Rmodepdf – convert web pages to PDF using LaTeX

Michal Hoftich <[email protected]>

Version devel, November 14, 2024
Homepage: https://www.kodymirus.cz/texblend/
Issue tracker: https://github.com/michal-h21/texblend

Contents

1 Introduction
2 Usage
3 Command Line Options
3.1 Image Handling
3.2 MathJax Support
3.3 Page format
4 Configuration
4.1 The document table
4.2 The pages table
5 LaTeX Templates
5.1 Syntax
5.1.1 Variable expansion
5.2 Required packages
6 Scripting
7 License
8 Changelog

1 Introduction

This utility converts text content of web pages to PDF using LaTeX. The text content is extracted using rdrview1, utility that provides a port of Firefox’s reader view functionality. This means that it strips away clutter like buttons, ads, background images, and videos, leaving only the article text.

It doesn’t support any CSS or JavaScript, only plain HTML. The main purpose is to create version of longer articles suitable for reading on e-readers, tablets and phones. Another possible usage is for printing of web pages.

:: Written request 1 ::
From the web-page-to-PDF utility documentation, extract the passage between "It doesn’t support" and "of web pages.", inclusive.
The text above and the listing below come from unrelated sources.

[Item coordinate data]
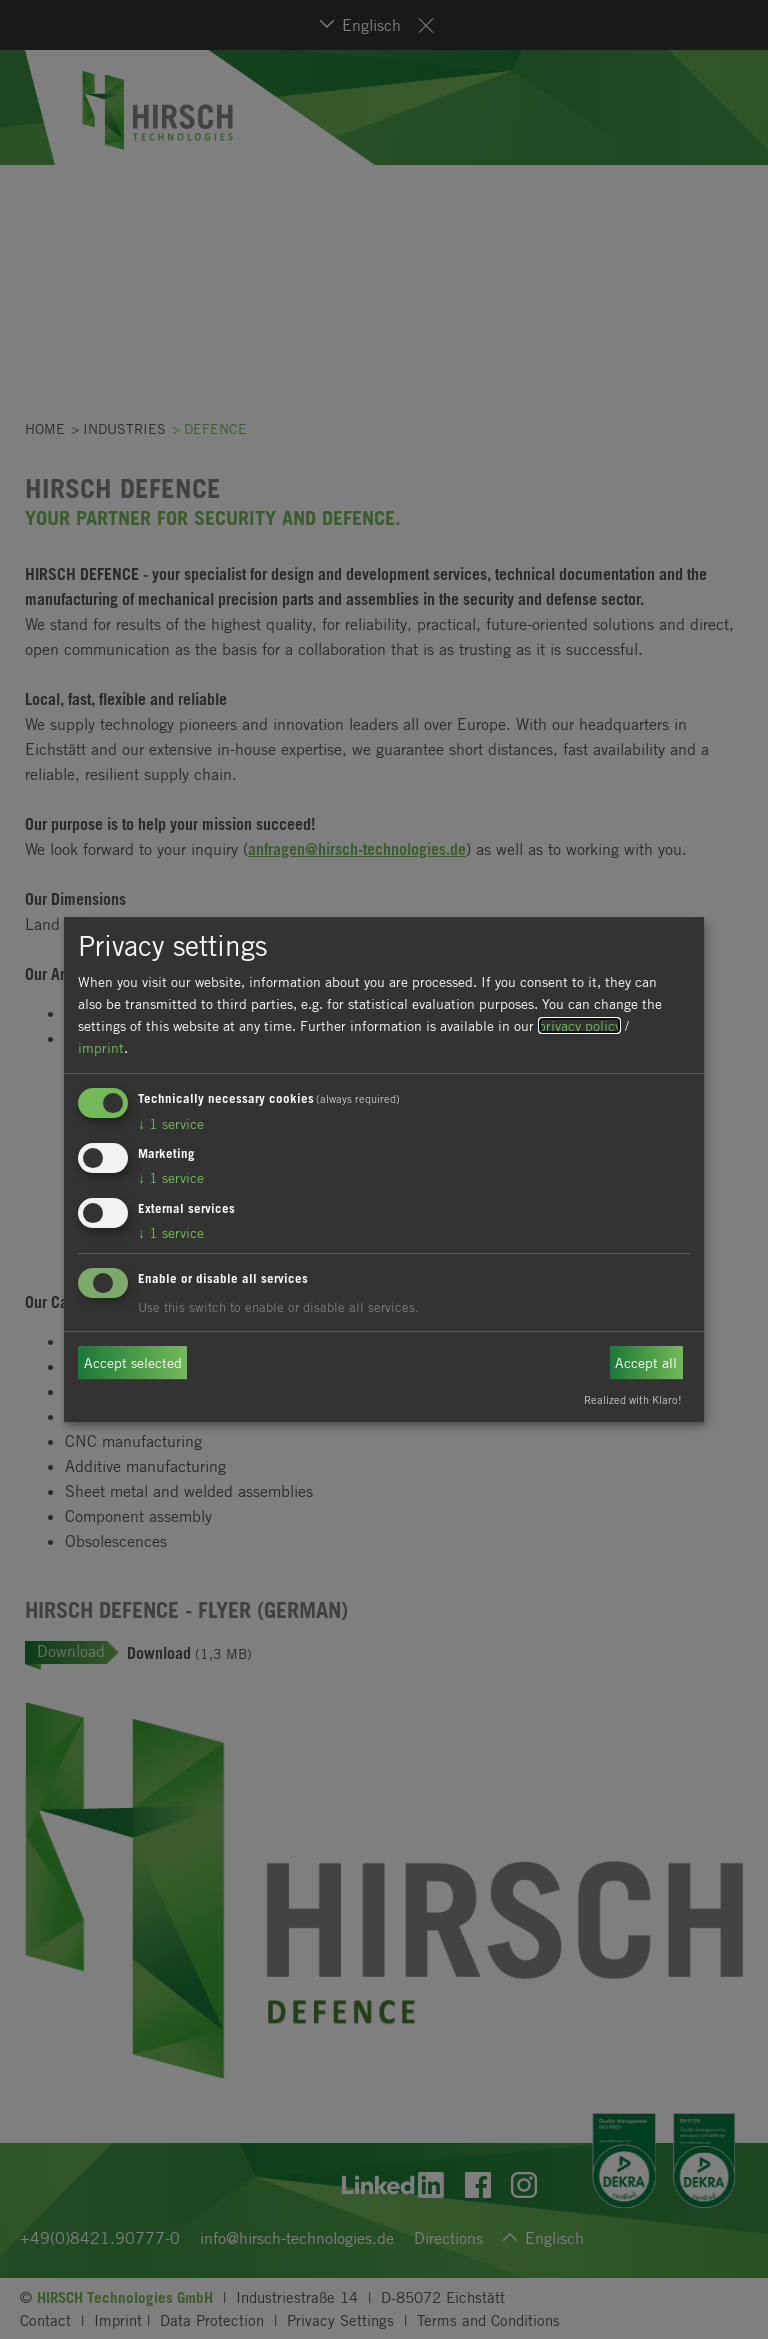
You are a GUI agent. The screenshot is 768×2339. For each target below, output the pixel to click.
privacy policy (579, 1025)
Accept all (646, 1362)
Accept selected (133, 1362)
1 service (171, 1123)
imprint (101, 1047)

:: Written request 2 ::
Lay out every line of the listing as a Markdown table with the columns Row and Line, skipping blank lines. Leave the pictures out of your answer.

:: Full response 1 ::
It doesn’t support any CSS or JavaScript, only plain HTML. The main purpose is to create version of longer articles suitable for reading on e-readers, tablets and phones. Another possible usage is for printing of web pages.

:: Full response 2 ::
| Row | Line |
|---|---|
| 1 | You are a GUI agent. The screenshot is 768×2339. For each target below, output the pixel to click. |
| 2 | privacy policy (579, 1025) |
| 3 | Accept all (646, 1362) |
| 4 | Accept selected (133, 1362) |
| 5 | 1 service (171, 1123) |
| 6 | imprint (101, 1047) |